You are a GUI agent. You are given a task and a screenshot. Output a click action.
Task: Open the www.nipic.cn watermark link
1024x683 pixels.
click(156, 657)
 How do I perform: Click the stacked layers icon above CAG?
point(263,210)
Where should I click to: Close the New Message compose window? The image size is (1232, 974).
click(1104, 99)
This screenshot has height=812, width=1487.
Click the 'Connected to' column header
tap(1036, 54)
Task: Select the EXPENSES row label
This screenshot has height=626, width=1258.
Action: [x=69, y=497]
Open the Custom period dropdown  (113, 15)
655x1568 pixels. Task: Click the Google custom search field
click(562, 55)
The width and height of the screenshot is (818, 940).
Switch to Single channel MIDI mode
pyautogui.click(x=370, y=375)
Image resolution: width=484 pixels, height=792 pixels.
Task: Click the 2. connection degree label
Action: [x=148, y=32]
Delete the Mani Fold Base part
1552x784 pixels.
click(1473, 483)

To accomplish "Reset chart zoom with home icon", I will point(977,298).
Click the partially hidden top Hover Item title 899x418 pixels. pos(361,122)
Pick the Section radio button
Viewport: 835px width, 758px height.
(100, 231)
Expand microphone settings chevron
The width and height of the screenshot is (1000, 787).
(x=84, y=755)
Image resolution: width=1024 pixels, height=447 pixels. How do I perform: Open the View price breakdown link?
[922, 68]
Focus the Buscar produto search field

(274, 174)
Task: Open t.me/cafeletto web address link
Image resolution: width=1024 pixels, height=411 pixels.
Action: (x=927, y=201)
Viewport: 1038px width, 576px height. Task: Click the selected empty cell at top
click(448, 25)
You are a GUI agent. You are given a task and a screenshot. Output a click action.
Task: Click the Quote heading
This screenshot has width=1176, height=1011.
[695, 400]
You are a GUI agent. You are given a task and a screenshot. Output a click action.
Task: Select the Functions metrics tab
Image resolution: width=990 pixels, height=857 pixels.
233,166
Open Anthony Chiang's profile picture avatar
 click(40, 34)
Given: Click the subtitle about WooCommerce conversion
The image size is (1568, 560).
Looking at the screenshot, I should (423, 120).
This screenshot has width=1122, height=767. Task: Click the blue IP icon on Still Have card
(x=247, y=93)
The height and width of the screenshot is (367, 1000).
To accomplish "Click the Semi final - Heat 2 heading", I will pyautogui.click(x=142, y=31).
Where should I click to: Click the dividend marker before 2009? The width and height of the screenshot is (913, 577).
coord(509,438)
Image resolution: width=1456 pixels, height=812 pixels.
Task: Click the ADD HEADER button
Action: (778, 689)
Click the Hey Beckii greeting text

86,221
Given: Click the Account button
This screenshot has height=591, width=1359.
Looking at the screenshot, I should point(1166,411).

◆ THE TASK ◆
Report every line in the records above that contains the string "Open", matching its case exactly.

◆ COMPLETE OUTPUT ◆
Task: Open the www.nipic.cn watermark link
Open the Custom period dropdown  (113, 15)
Image resolution: width=1024 pixels, height=447 pixels. How do I perform: Open the View price breakdown link?
Task: Open t.me/cafeletto web address link
Open Anthony Chiang's profile picture avatar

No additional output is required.